- Task goal -
Print every line below. Match each one exactly.

** Data shown follows **

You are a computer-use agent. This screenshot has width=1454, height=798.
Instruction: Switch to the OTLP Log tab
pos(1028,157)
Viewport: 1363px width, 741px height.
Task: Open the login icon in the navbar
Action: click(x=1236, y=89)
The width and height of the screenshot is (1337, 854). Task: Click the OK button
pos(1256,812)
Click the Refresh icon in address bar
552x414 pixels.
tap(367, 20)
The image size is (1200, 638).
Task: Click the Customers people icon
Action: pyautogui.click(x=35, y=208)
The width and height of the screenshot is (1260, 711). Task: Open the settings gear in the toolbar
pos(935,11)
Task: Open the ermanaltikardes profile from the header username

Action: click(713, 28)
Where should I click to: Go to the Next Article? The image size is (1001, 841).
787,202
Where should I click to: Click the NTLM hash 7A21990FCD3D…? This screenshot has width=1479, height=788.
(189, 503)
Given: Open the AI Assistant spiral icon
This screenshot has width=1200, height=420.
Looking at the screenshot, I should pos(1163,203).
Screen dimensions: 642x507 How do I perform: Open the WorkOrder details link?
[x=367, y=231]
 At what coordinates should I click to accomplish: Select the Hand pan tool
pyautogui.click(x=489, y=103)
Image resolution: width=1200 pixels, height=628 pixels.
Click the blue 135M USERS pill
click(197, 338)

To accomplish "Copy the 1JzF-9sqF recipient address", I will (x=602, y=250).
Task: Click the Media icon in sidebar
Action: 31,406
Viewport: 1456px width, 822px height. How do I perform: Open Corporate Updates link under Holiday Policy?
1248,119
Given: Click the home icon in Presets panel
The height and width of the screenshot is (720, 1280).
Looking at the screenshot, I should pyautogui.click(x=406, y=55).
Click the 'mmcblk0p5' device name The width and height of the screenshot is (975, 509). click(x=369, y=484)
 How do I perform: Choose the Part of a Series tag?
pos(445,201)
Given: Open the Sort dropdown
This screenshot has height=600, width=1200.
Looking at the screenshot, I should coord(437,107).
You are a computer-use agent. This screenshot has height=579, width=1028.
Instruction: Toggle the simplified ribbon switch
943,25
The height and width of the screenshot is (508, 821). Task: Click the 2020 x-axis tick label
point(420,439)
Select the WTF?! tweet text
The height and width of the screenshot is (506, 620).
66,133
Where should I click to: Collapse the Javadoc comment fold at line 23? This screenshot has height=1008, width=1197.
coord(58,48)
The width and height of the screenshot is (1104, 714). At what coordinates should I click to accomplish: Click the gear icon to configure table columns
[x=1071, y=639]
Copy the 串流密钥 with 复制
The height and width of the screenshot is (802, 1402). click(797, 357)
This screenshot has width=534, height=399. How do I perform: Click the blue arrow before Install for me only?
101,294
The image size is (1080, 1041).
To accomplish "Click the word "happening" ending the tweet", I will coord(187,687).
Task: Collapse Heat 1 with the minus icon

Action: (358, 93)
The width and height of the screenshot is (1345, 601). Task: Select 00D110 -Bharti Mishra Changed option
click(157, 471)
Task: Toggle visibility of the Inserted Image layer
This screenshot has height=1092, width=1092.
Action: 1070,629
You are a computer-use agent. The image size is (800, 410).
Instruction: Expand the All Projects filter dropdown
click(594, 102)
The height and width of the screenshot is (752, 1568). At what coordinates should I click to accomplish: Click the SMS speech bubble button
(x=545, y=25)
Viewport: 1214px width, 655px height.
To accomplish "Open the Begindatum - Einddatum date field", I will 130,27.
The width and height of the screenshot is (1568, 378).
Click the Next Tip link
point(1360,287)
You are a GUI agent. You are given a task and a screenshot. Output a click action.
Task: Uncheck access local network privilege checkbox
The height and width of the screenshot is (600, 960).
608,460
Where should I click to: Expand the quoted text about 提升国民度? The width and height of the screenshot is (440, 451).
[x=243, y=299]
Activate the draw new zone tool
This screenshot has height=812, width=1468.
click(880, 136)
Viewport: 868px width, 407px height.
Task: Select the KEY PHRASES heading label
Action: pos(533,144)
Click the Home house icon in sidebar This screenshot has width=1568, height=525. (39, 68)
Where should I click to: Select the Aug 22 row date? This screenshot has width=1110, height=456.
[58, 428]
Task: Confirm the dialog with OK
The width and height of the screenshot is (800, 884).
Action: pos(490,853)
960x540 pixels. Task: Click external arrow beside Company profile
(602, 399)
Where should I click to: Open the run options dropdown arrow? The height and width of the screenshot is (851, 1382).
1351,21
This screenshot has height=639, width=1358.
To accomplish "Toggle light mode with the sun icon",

** End of Data shown **

- Task output -
You are a computer-use agent. This screenshot has width=1454, height=798.
Instruction: Switch to the OTLP Log tab
pos(1028,157)
Viewport: 1363px width, 741px height.
Task: Open the login icon in the navbar
Action: click(x=1236, y=89)
The width and height of the screenshot is (1337, 854). Task: Click the OK button
pos(1256,812)
Click the Refresh icon in address bar
552x414 pixels.
tap(367, 20)
The image size is (1200, 638).
Task: Click the Customers people icon
Action: pyautogui.click(x=35, y=208)
The width and height of the screenshot is (1260, 711). Task: Open the settings gear in the toolbar
pos(935,11)
Task: Open the ermanaltikardes profile from the header username

Action: click(713, 28)
Where should I click to: Go to the Next Article? The image size is (1001, 841).
787,202
Where should I click to: Click the NTLM hash 7A21990FCD3D…? This screenshot has width=1479, height=788.
(189, 503)
Given: Open the AI Assistant spiral icon
This screenshot has width=1200, height=420.
Looking at the screenshot, I should pos(1163,203).
Screen dimensions: 642x507 How do I perform: Open the WorkOrder details link?
[x=367, y=231]
 At what coordinates should I click to accomplish: Select the Hand pan tool
pyautogui.click(x=489, y=103)
Image resolution: width=1200 pixels, height=628 pixels.
Click the blue 135M USERS pill
click(197, 338)

To accomplish "Copy the 1JzF-9sqF recipient address", I will (x=602, y=250).
Task: Click the Media icon in sidebar
Action: 31,406
Viewport: 1456px width, 822px height. How do I perform: Open Corporate Updates link under Holiday Policy?
1248,119
Given: Click the home icon in Presets panel
The height and width of the screenshot is (720, 1280).
Looking at the screenshot, I should pyautogui.click(x=406, y=55).
Click the 'mmcblk0p5' device name The width and height of the screenshot is (975, 509). click(x=369, y=484)
 How do I perform: Choose the Part of a Series tag?
pos(445,201)
Given: Open the Sort dropdown
This screenshot has height=600, width=1200.
Looking at the screenshot, I should coord(437,107).
You are a computer-use agent. This screenshot has height=579, width=1028.
Instruction: Toggle the simplified ribbon switch
943,25
The height and width of the screenshot is (508, 821). Task: Click the 2020 x-axis tick label
point(420,439)
Select the WTF?! tweet text
The height and width of the screenshot is (506, 620).
66,133
Where should I click to: Collapse the Javadoc comment fold at line 23? This screenshot has height=1008, width=1197.
coord(58,48)
The width and height of the screenshot is (1104, 714). At what coordinates should I click to accomplish: Click the gear icon to configure table columns
[x=1071, y=639]
Copy the 串流密钥 with 复制
The height and width of the screenshot is (802, 1402). click(797, 357)
This screenshot has width=534, height=399. How do I perform: Click the blue arrow before Install for me only?
101,294
The image size is (1080, 1041).
To accomplish "Click the word "happening" ending the tweet", I will coord(187,687).
Task: Collapse Heat 1 with the minus icon

Action: (358, 93)
The width and height of the screenshot is (1345, 601). Task: Select 00D110 -Bharti Mishra Changed option
click(157, 471)
Task: Toggle visibility of the Inserted Image layer
This screenshot has height=1092, width=1092.
Action: 1070,629
You are a computer-use agent. The image size is (800, 410).
Instruction: Expand the All Projects filter dropdown
click(594, 102)
The height and width of the screenshot is (752, 1568). At what coordinates should I click to accomplish: Click the SMS speech bubble button
(x=545, y=25)
Viewport: 1214px width, 655px height.
To accomplish "Open the Begindatum - Einddatum date field", I will 130,27.
The width and height of the screenshot is (1568, 378).
Click the Next Tip link
point(1360,287)
You are a GUI agent. You are given a task and a screenshot. Output a click action.
Task: Uncheck access local network privilege checkbox
The height and width of the screenshot is (600, 960).
608,460
Where should I click to: Expand the quoted text about 提升国民度? The width and height of the screenshot is (440, 451).
[x=243, y=299]
Activate the draw new zone tool
This screenshot has height=812, width=1468.
click(880, 136)
Viewport: 868px width, 407px height.
Task: Select the KEY PHRASES heading label
Action: pos(533,144)
Click the Home house icon in sidebar This screenshot has width=1568, height=525. (39, 68)
Where should I click to: Select the Aug 22 row date? This screenshot has width=1110, height=456.
[58, 428]
Task: Confirm the dialog with OK
The width and height of the screenshot is (800, 884).
Action: pos(490,853)
960x540 pixels. Task: Click external arrow beside Company profile
(602, 399)
Where should I click to: Open the run options dropdown arrow? The height and width of the screenshot is (851, 1382).
1351,21
This screenshot has height=639, width=1358.
To accomplish "Toggle light mode with the sun icon",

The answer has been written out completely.